A “photography library” as one of the biggest libraries in Africa has been set up in Ghana.
The new concept-based library has been established in Accra, Ghana’s capital and largest city. The library has been named Dikan, which means “take the lead” in Akan, a Ghanaian language.
Highlights
The library has been named after the Dikan Center, a Ghana-based non-profit organization committed to visual education. It goes without saying that the library displays the extraordinary works of photography across the continent, but the library has also been established in order to promote such works of photography and visual storytelling in Africa. It is said that the library would also provide great support to the African photography industry.

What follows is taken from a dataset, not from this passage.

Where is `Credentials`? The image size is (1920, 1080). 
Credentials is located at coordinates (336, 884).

The library exhibits over 30,000 photography books and film books with a special collection of film books of Africa which had been collected by the founder and the CEO of Dikan Paul Ninson. The Dikan Center seems to support people in Africa who are interested in exploring photography and visual art, as the center also offers an art gallery, a photo studio, and an editing department besides the library.
The founder
Mr. Paul Ampofo Ninson designed the modern library. Paul Ampofo Ninson is a self-taught documentary photographer and filmmaker hailing from a city in the Ashanti region of Ghana named Kumasi.

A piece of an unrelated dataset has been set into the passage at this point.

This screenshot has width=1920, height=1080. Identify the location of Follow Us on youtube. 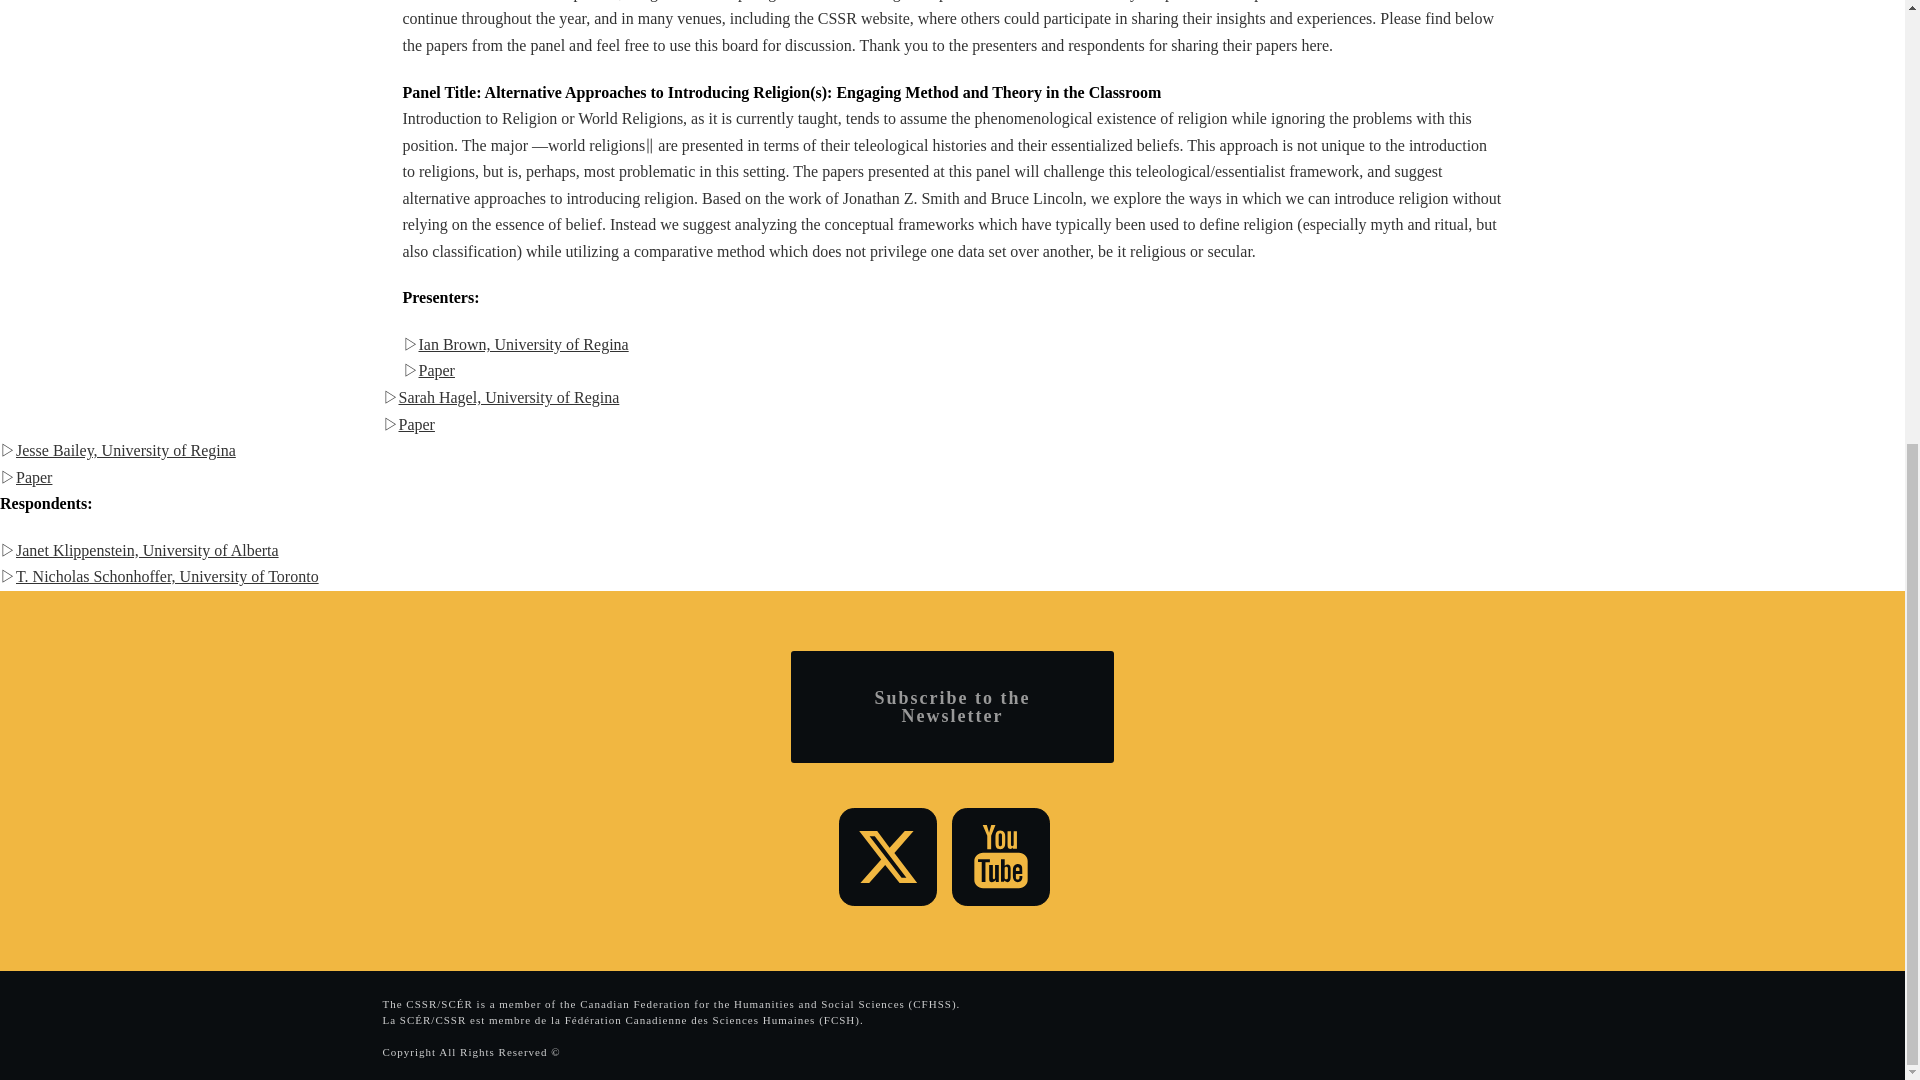
(1001, 856).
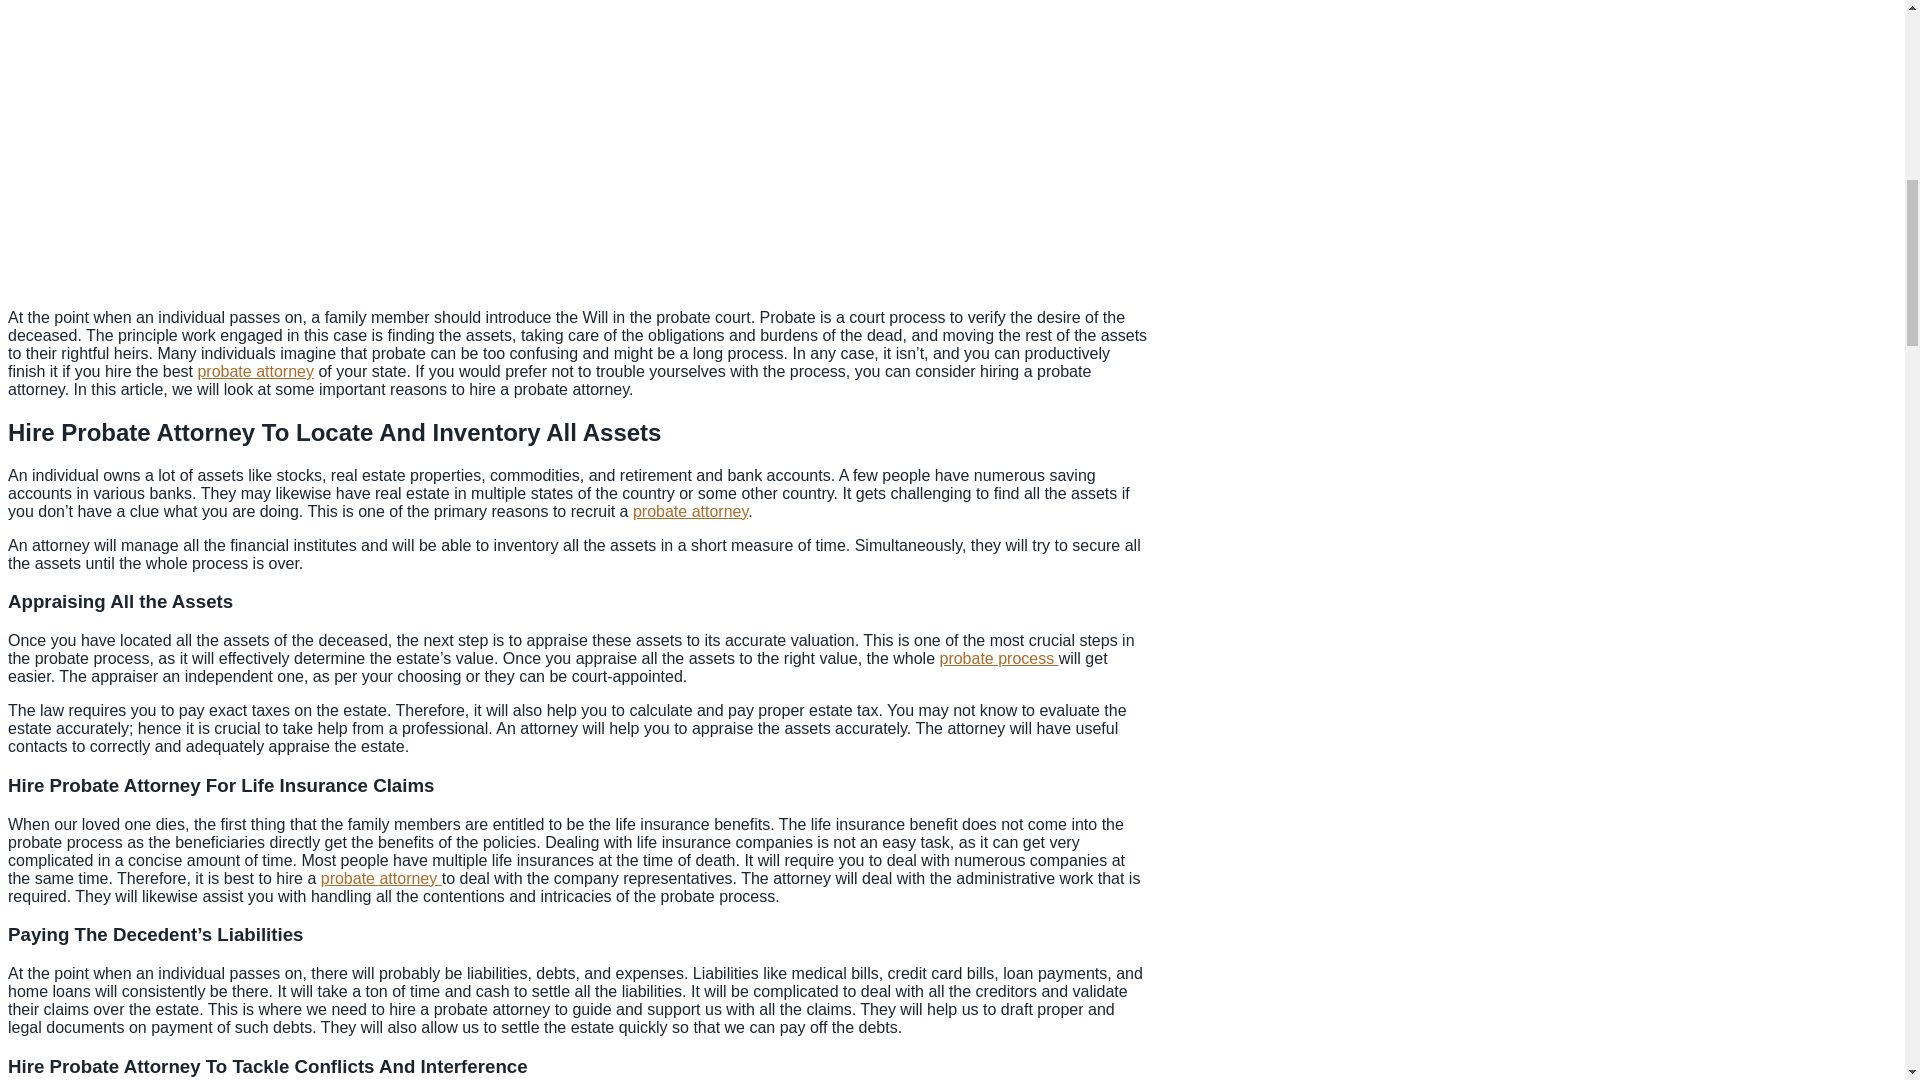  Describe the element at coordinates (256, 371) in the screenshot. I see `probate attorney` at that location.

Ninson emphasizes the importance of promoting the art industry in Africa and the aim behind creating a one-of-a kind library in his welcoming speech. “We are determined never to leave behind any person, idea, history, culture, concept, or facility necessary in re-imagining and solidifying the role of visual education in the development of a modernized African economy—If you know and have knowledge, see and/or hear, you are a storyteller, Dikan will find you,” he says.
Ninson bring into focus issues of migration crisis and global terrorism by saying, “Millions on the continent are surviving below the poverty line and our youth are desperate for new opportunities, we cannot fail them”
Source of Inspiration
In a photography magazine, British Journal of Photography’s – “A photographer’s journey to build Ghana’s first photography library” the artist says “Growing up, my grandfather used to tell me stories about our culture and traditions. Stories about the Asante’s people and sometimes specifically stories of my traditional home Kumawu, looking back, these stories influenced me a lot”. In the article Ninson acknowledges his daughter to be the source of inspiration for his library.